Inflation continued to decline until prices actually fell in the 4th quarter of 2014, signalling a potential deflationary environment. This concerned the ECB since - as with Japan - deflation is very difficult to reverse once expectations have set in.
Therefore, in response to growing concerns, the member states of the Eurozone agreed to finally allow the ECB to embark on a QE programme in order to increase the money supply, stoke inflation and stimulate economic growth.
What was the first QE programme that was introduced by the ECB?
- This involved a €1.1 trillion 19-month Asset Purchase Programme, which was expanded and broadened, ultimately totalling €2.6 trillion over a three-year period
- Asset purchases included mainly government bonds, covered bonds, asset-backed securities and corporate bonds
As the first round of QE wasn’t as impactful as hoped, what was the response by the ECB?

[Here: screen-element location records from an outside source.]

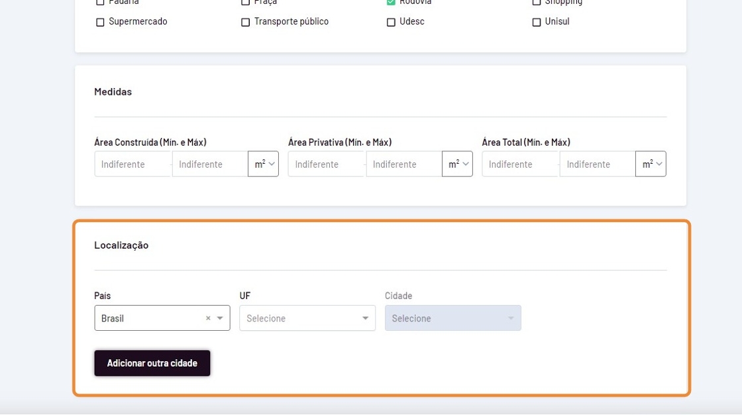Focus the Área Total minimum field
The width and height of the screenshot is (742, 415).
(x=520, y=164)
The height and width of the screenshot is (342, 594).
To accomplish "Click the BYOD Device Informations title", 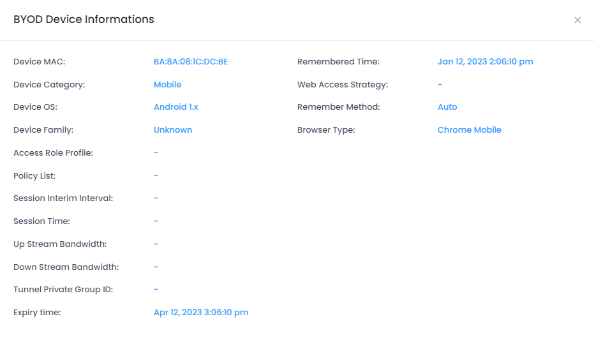I will [x=84, y=20].
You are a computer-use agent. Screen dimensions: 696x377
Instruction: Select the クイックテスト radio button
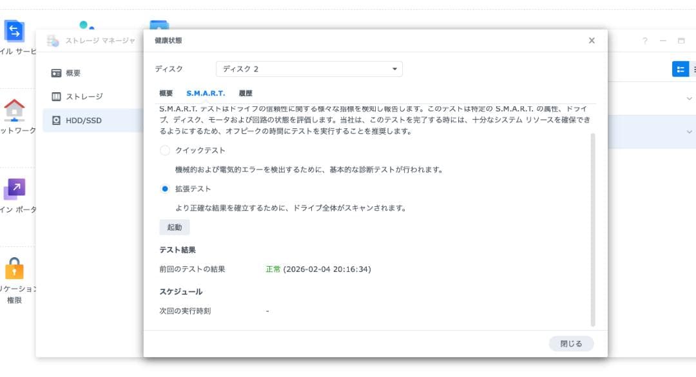point(165,150)

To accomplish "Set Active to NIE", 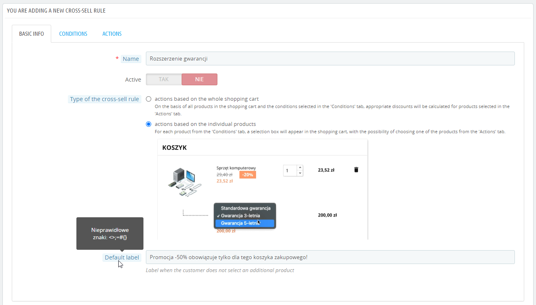I will pyautogui.click(x=199, y=79).
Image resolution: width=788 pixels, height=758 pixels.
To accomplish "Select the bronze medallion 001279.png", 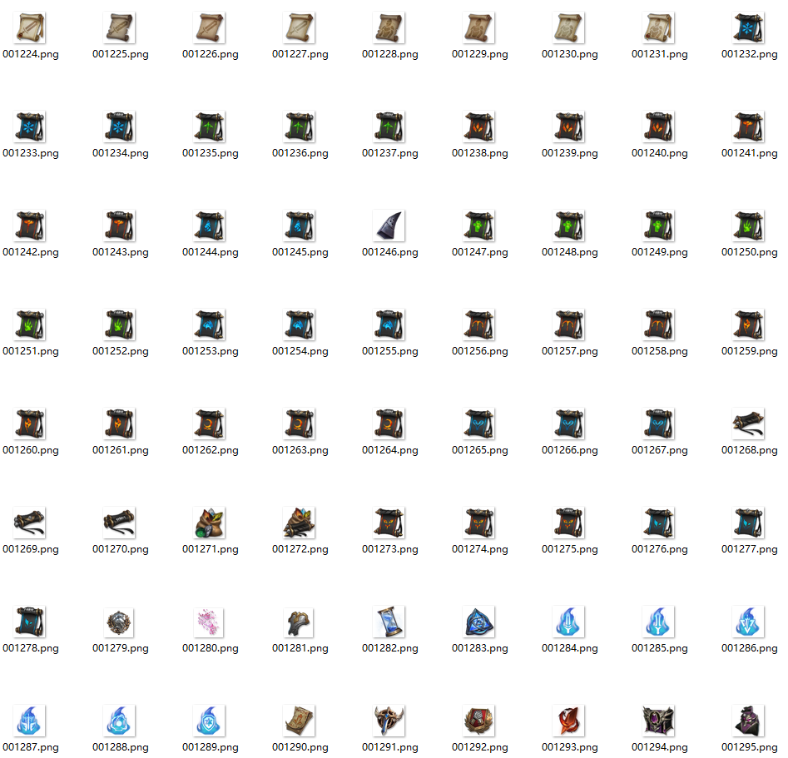I will 120,622.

- The ECB announced in late September that it would unleash a further set of monetary stimulus measures, including cutting the central bank deposit rate 10bps from -0.4% to -0.5%, providing some relief to banks in the form of a floor on deposits
- Starting a second round of QE - QE2 is slated to begin in November and will involve the purchase of up to €20 billion per month of government bonds
How effective were the ECB's QE programmes?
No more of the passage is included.